Он ещё так и не собрал себя после Чимина, не смирился, не принял, а тут Риз… и не понятно от чего всё-таки больнее — от предательства первого или второго. Кажется, что одинаково. Цена за счастье оказывается слишком высока, но Чонгук всё равно готов платить ее, вот только унять бы эту клокочущую внутри боль, хотя бы немного.
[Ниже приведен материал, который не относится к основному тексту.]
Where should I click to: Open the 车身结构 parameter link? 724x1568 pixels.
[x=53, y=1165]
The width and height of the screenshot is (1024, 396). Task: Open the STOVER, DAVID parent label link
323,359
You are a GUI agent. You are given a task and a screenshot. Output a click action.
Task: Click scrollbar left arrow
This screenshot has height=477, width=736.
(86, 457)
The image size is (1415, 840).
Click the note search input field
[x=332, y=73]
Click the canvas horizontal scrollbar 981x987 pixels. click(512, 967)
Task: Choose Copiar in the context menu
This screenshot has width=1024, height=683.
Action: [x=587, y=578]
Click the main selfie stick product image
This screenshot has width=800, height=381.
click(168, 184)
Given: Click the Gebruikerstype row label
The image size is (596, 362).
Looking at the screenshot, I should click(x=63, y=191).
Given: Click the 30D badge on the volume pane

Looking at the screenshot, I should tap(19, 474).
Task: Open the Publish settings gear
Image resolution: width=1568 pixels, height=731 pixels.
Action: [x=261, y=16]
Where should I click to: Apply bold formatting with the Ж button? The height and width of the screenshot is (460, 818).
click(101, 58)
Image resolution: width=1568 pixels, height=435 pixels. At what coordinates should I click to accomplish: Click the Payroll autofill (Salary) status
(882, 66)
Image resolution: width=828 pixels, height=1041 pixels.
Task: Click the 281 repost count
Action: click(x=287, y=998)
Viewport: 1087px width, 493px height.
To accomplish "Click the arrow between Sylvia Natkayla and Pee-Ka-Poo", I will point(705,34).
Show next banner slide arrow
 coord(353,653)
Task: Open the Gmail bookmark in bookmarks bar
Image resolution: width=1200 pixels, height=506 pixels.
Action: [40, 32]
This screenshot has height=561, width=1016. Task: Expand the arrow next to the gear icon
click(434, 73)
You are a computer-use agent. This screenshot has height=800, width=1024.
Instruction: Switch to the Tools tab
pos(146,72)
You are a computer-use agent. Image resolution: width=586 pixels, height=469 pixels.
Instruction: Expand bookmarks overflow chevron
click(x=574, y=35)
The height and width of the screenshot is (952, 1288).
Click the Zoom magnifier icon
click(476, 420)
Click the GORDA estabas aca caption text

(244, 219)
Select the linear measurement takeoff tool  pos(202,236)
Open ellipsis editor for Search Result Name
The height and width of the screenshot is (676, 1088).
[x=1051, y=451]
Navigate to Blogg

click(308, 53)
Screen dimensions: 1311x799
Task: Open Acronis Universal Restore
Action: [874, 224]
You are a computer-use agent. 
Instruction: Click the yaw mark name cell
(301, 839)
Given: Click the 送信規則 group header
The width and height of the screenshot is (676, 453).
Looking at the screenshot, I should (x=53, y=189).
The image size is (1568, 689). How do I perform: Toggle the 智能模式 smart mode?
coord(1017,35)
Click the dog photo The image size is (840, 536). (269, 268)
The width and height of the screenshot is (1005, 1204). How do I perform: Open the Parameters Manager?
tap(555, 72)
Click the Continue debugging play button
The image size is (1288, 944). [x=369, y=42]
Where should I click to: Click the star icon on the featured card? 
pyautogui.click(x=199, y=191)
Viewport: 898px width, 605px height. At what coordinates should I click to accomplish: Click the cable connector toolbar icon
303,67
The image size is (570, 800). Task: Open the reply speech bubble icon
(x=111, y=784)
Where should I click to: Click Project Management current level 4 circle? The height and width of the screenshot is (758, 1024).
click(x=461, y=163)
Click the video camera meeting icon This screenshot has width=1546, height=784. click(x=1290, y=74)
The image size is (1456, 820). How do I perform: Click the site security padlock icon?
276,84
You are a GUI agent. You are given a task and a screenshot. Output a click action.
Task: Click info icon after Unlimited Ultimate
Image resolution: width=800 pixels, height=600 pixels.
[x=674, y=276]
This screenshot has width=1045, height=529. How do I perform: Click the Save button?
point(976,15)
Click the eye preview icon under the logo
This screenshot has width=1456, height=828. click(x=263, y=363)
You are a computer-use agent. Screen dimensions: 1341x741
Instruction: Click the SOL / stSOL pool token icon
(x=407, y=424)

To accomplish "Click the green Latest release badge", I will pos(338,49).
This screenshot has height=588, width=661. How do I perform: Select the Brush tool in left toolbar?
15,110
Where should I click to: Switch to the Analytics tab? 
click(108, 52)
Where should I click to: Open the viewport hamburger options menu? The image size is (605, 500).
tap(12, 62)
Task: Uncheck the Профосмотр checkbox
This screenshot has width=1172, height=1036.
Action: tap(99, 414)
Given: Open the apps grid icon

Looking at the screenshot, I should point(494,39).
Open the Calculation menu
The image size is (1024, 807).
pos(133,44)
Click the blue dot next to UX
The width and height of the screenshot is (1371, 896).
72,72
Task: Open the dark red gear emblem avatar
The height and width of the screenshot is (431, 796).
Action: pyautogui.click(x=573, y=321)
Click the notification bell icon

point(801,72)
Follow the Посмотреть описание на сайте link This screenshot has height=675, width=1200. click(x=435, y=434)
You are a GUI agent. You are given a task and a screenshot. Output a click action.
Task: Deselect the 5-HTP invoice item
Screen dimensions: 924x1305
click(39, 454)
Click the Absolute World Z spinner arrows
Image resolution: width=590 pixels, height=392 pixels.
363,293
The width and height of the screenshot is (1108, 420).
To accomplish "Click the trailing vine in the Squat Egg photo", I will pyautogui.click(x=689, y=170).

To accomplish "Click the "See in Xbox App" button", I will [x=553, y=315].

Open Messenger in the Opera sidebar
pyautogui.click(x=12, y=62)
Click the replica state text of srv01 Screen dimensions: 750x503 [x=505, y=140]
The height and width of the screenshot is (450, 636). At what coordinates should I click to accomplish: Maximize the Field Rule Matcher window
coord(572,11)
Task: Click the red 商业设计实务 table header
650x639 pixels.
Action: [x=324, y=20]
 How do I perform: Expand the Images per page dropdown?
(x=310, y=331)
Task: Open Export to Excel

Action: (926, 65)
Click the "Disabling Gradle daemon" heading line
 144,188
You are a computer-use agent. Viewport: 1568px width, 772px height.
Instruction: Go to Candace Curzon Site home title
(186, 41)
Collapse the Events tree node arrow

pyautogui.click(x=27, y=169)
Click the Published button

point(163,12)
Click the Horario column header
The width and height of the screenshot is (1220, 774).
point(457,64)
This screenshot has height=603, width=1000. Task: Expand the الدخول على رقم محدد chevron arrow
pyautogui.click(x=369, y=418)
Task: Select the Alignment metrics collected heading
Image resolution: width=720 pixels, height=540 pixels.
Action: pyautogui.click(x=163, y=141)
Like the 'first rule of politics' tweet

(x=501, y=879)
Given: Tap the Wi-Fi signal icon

Если бы только Чонгук мог, он бы все поменял, был бы более внимателен к Чимину, к его воспитанию, уделял бы ему больше времени, может, смог бы всё-таки вырастить его не таким озлобленным и эгоистичным, но уже поздно что-то менять. Риз за спиной альфы оказался брату ближе, что бы у этих двоих ни происходило — это началось давно.
Чонгук и раньше подозревал, но валил всё на то, что они знакомы с детства, даже когда ему стали докладывать о том, что есть подозрения на их отношения, Чон не поверил, не захотел верить… Риз не мог так поступить. Для них это омерта («кодекс чести» у мафии). Есть правило, которое нарушать нельзя — отношения с и между членами семьи по этим правилам запрещены. Но Риз это правило нарушил — Чимин Ризу должен был быть братом, но уж точно не любовником. Чонгук морщится от последней мысли, отшвыривает бокал в противоположную стену и смотрит, как по ней вниз стекают капли. Кабинет только недавно привели в порядок, и у Чонгука руки чешутся вновь его уничтожить. Злость на Риза обхватывает щупальцами горло альфы и душит, впивается в плоть, оставляет синие полосы. Как он теперь должен доверять ему? Как он может подпускать его к себе, учитывая, что тот за его спиной крутил роман с Чимином, зная, что это табу, что нельзя. Чонгук продолжает сверлить взглядом стену и уже не может унять бушующий внутри огонь разочарования и ярости. Они оба его предали. Смотрели в глаза и держали за дурака. Видно, Чон где-то расслабил поводок, позволил думать, что с ним можно и так, значит, теперь он же его натянет, напомнит всем, кто он на самом деле.